Editor’s Note: This story is part of a special, two-part report is part of a continuing series on poverty in Maine, and the strangling affect poverty has on our communities. We look at how vital broadband accessibility is for our schools, our businesses and our health. The work is being done in cooperation with the Investigative Editing Corps.
To get better broadband information than the Federal Communications Commission could provide, the state asked providers in Maine for more details about the service they offer.
Companies generally agreed to let the state see more data than they had any legal obligation to provide, officials said, but only if ConnectMaine, the state agency involved, signed nondisclosure agreements that kept the data secret from the public.
Under the state’s Freedom of Access Act, the Sun Journal requested the NDAs themselves. The paper received 48 legal documents that varied somewhat, but all had the same goal: to maintain the confidentiality of any data their companies gave the state.
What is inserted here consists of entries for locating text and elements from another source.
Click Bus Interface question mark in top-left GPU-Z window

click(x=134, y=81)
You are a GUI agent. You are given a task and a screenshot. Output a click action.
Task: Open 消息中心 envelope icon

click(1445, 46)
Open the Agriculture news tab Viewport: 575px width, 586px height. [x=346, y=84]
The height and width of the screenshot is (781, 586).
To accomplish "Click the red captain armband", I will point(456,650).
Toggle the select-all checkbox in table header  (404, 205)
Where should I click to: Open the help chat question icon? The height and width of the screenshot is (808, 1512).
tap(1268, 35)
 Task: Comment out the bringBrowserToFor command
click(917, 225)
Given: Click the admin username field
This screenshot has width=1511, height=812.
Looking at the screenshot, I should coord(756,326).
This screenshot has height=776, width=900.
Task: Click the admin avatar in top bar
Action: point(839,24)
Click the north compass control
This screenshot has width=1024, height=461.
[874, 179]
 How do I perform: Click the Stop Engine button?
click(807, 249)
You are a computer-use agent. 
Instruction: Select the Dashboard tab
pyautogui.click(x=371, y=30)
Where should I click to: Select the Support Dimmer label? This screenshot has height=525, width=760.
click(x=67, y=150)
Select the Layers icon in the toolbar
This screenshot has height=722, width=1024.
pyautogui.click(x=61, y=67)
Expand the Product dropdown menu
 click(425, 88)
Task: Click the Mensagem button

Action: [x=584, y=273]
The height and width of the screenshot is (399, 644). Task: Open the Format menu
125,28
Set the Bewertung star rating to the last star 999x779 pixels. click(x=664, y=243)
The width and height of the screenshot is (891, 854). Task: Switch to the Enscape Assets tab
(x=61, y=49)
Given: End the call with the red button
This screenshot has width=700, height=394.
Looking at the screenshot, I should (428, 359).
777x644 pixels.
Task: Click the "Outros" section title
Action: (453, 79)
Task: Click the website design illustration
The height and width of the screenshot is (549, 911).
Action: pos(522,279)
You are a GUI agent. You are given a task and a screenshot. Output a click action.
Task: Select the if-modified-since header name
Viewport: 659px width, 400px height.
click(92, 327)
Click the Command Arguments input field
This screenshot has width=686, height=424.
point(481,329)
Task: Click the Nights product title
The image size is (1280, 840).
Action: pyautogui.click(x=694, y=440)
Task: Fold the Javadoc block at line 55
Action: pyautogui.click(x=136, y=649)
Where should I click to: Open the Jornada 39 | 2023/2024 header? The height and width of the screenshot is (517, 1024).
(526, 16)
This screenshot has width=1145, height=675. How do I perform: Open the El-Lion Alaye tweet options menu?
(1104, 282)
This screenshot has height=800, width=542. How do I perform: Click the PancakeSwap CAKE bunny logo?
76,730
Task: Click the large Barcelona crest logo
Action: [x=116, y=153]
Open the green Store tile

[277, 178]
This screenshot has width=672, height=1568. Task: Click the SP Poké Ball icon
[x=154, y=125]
For instance, a 2010 NDA between the state and Spring Nextel Corp. commits Maine “to hold in absolute and strict confidence” the information revealed.
It is not clear what information they provided, but ConnectMaine hired a consultant, the James W. Sewall Co. in Old Town, to use what it learned to create more accurate broadband maps for Maine than the FCC possesses. As a result, state maps show which roads are wired for broadband and which ones are not, something more specific than the federal maps that merely indicate if a broadband provider offers service to anybody in a given census block.